Paris insiste sur l’instauration de prélèvements paneuropéens d’envergure, censés générer plus de 60 milliards d’euros pour le prochain budget septennal de l’Union. La diplomatie française se positionne en chef de file de cette initiative, justifiant ces mesures par la nécessité de financer la défense et la compétitivité économique sans alourdir les budgets nationaux.
Cependant, ces ambitions se heurtent à de vives résistances au sein du bloc. Malgré un soutien de principe de la part de la plupart des capitales pour de nouvelles sources de revenus, les mécanismes concrets font l’objet de nettes divergences. En particulier, les propositions ciblant les produits du tabac, le chiffre d’affaires des entreprises et le marché du carbone se heurtent déjà à l’opposition de plusieurs pays.

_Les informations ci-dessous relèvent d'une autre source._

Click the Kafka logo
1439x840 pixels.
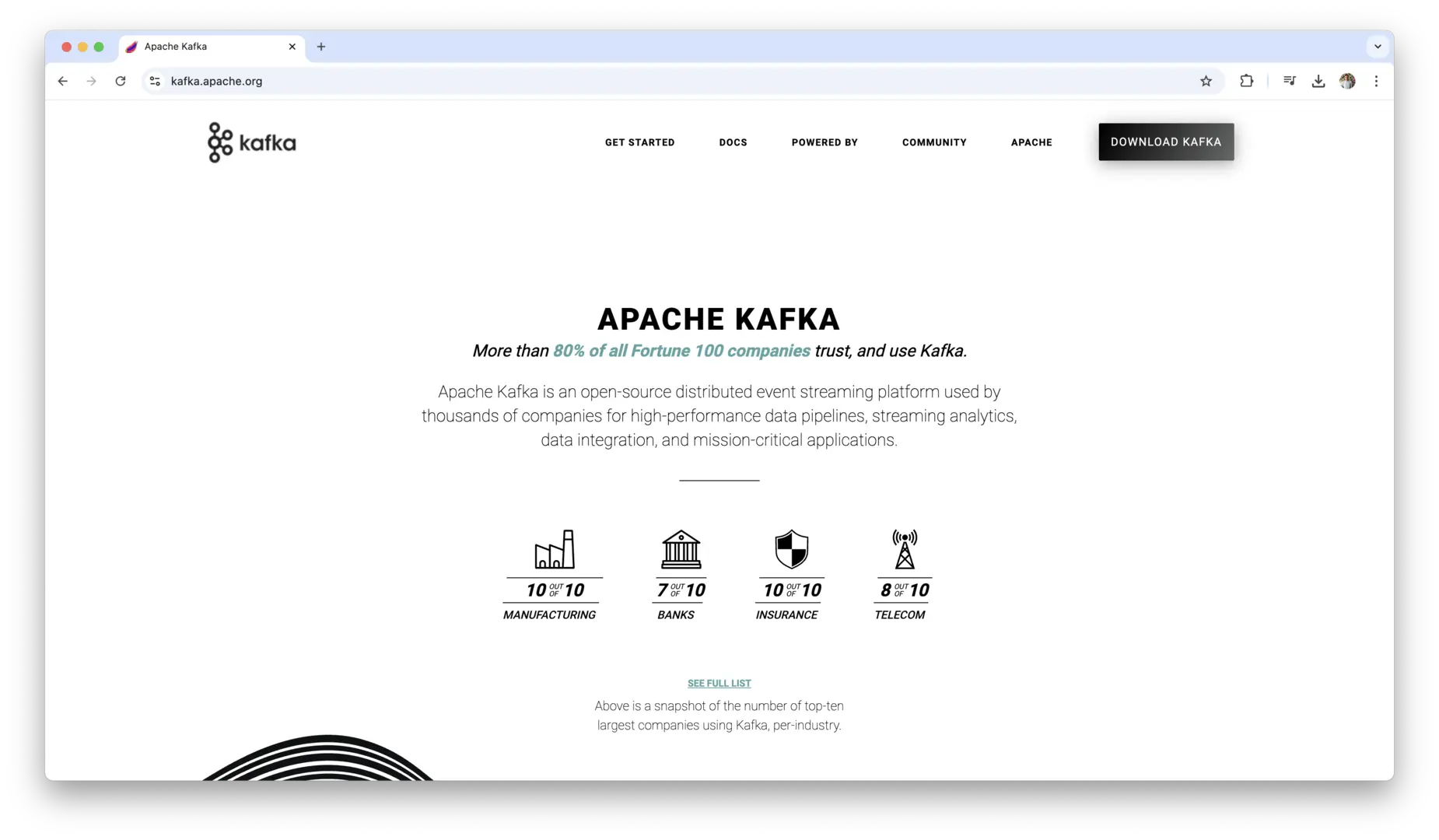[250, 142]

Pour Paris, cet enjeu revêt une dimension non seulement économique, mais aussi hautement politique sur la scène intérieure. L’exécutif cherche à éviter tout compromis susceptible de conforter ses opposants politiques à l’approche des prochains scrutins. Le sommet d’octobre à Bruxelles, conduit sous présidence irlandaise, constituera un test décisif pour tenter de finaliser les contours du futur cadre financier avant que les agendas électoraux dans les grands États membres ne finissent par paralyser les négociations.